Er hatte keine Chance, aber er wollte es trotzdem versuchen. Mit der einen Hand die Schlafhose runterziehen, mit der anderen ein T-Shirt aus dem Schrank holen, die Hose mit den Füßen abschütteln und gleichzeitig das T-Shirt überziehen, mit der Zahnbürste im Mund Unterhose und Strümpfe zusammensuchen – das dauerte keine zwei Minuten. Die Jeans von gestern tat es noch. Er fand sie unter seinem Schreibtisch, wo er sie gestern Abend in seinem Zorn hingepfeffert hatte. Die Katzenwäsche musste reichen, trotzdem gönnte er sich dreißig weitere wertvolle Sekunden, um seine vom Schlaf ganz unordentlich zerzausten Haare mit einer Handvoll Gel in eine Form von ordentlicher Zerzaustheit zu bringen. Schuhe an, Schultasche, Hausschlüssel, 7 Uhr 47. Und los. Janek stürmte aus der Wohnung, und als die Tür krachend ins Schloss fiel, war er schon auf dem ersten Treppenabsatz. Er galoppierte die Stufen der beiden Stockwerke hinab, an den Briefkästen vorbei, warf sich gegen die Haustür und startete durch, quer über den Hof, wo Tassilo sich im Schatten der Garagen zusammengerollt hatte und ihm zähnefletschend hinterherknurrte. Offenbar war Janek nicht der Einzige, der an diesem Morgen zu spät aus dem Haus kam. Auch Herr Hartmann schien heute nicht gerade auf Zack zu sein, denn Tassilos Geschäft dampfte in der Morgensonne. Janek rannte durch die Toreinfahrt, bog nach links ab und lief auf die Kreuzung zu. Von dort aus sah er die Station, an der tatsächlich gerade eine Stadtbahn stand. Wenn er die erreichte, hätte er doch noch die Chance, halbwegs pünktlich zu kommen.

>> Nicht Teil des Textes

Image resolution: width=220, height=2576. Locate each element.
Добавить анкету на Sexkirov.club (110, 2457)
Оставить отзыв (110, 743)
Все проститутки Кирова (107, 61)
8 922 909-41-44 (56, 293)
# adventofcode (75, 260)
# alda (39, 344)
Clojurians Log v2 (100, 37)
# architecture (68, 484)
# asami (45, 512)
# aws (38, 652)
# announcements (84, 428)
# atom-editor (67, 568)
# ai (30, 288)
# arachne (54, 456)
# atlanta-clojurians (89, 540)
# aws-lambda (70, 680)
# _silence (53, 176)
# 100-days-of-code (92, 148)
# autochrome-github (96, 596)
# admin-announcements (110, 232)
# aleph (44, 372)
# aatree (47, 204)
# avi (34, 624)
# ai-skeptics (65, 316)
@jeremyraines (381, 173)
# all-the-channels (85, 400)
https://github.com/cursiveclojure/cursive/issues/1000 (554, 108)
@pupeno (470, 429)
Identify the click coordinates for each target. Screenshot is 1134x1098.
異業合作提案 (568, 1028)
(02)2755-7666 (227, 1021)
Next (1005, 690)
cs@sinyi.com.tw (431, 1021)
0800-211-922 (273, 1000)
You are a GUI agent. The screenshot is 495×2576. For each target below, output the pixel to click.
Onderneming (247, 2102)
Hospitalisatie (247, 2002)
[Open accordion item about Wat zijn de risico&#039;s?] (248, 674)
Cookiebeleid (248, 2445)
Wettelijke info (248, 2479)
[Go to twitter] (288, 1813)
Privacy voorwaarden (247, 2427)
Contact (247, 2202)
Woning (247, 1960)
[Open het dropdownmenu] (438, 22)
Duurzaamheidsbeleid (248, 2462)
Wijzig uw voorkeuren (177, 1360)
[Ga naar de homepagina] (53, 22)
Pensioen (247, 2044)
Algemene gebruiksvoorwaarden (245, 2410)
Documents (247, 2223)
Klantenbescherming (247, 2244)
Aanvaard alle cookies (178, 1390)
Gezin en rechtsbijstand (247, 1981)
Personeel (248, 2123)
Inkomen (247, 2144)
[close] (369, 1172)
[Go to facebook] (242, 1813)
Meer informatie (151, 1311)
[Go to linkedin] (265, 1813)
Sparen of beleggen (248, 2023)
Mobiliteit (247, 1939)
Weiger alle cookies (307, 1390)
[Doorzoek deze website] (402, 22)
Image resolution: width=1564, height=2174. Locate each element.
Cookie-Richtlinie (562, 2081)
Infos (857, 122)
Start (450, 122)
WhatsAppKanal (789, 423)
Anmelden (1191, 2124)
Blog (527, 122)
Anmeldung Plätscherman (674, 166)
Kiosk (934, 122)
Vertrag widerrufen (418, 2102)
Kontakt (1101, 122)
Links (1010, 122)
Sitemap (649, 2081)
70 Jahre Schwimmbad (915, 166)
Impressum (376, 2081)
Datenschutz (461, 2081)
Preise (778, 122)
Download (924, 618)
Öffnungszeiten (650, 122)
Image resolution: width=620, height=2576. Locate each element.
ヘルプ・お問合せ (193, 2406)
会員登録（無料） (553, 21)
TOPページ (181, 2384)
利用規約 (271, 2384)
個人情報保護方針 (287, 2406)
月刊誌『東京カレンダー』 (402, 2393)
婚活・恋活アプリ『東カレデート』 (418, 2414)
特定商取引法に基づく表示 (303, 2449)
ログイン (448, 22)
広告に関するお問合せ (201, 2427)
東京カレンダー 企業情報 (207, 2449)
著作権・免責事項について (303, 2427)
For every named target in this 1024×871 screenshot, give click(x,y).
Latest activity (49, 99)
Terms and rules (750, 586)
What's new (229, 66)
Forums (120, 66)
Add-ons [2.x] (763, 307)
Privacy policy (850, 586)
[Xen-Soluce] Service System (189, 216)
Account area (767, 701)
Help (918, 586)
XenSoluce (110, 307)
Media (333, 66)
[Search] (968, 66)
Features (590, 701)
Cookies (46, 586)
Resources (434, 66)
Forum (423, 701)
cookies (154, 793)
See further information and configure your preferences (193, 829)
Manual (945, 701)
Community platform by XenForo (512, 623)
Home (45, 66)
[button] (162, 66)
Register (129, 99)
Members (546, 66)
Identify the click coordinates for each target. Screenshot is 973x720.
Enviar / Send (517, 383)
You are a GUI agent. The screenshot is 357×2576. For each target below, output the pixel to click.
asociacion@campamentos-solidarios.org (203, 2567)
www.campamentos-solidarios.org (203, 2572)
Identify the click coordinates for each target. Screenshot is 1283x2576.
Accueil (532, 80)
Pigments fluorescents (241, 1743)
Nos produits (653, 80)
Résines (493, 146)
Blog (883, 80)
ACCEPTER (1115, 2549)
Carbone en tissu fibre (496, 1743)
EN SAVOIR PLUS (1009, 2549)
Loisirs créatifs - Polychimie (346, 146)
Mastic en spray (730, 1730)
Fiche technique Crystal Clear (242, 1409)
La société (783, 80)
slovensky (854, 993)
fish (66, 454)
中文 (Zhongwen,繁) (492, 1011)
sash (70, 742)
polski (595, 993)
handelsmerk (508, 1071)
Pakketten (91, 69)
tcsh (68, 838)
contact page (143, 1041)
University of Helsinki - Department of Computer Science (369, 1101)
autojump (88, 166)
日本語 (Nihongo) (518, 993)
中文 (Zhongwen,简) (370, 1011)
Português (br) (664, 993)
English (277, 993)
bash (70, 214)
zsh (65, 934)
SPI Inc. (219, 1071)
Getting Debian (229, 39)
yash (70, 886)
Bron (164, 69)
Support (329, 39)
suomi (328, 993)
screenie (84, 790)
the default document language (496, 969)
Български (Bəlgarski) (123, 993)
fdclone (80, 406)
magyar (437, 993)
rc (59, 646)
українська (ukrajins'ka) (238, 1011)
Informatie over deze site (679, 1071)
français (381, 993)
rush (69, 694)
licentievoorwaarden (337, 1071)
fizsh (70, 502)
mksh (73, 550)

Er war völlig auf dieses Ziel fixiert, die anstehende Mathearbeit geriet zur Nebensache; er wollte nur noch pünktlich kommen und es allen zeigen: Ada mit ihrem armen kleinen Janek und Mama, die ihn heute zum ersten Mal an einem Schultag nicht geweckt hatte, und Papa natürlich mit seiner bescheuerten Verantwortung.

Die Fußgängerampel zeigte Rot, aber das hielt ihn nicht auf. Ohne nach rechts oder links zu sehen, sprang er aus vollem Lauf auf die zweispurige Straße. In diesem Augenblick kam die Erkenntnis. Und zwar so, als bewegte er sich in extremer Zeitlupe, als schwebte er einen Moment lang in der Luft. Da waren gar keine Autos. Da waren keine Leute unterwegs, nicht eine Menschenseele. Und Tassilo – der hatte gar kein Halsband getragen, als Janek vorhin zum ersten Mal aus dem Fenster gesehen hatte.

Er kam auf dem Asphalt auf, bremste seinen Sprint und trabte noch ein paar Schritte, bevor er mitten auf der großen Kreuzung stehen blieb, wo die vier Fahrspuren mit den beiden Bahngleisen seine eigene kleine Straße querten.

Kein Auto, kein Fahrrad, kein Mofa fuhr, keine Kinder warteten an der Ampel, kein Lieferwagen hielt vor dem Supermarkt, keine Jugendlichen hingen vor dem Kiosk rum. Das Fenster des Kiosks war geschlossen wie sonst nur sonntags. Hinter den breiten Scheiben des Supermarktes herrschte Finsternis. Die Fußgängerampel sprang von Rot auf Grün und summte für sich allein. War gar nicht Montag, sondern Sonntag? Das konnte nicht sein, denn gestern war definitiv Sonntag gewesen, einer von der allerschlimmsten Sorte. Und die große Anzeigetafel an der Bahnstation zeigte es ganz deutlich:

Montag, 4. Juli, 7:52 Uhr

Nächste Bahn:

Darunter war die Tafel leer. Ungläubig staunend ging Janek auf die Station zu, wo noch immer die Bahn stand. Es waren zwei Waggons, menschenleer wie alles andere auch, die Türen standen offen. Er spähte durch die letzte Tür des hinteren Wagens. Die vollkommene Stille war unnatürlich. Die Sonne linste über die Giebel der Häuser auf der anderen Straßenseite und flutete den Waggon mit ihrem Licht.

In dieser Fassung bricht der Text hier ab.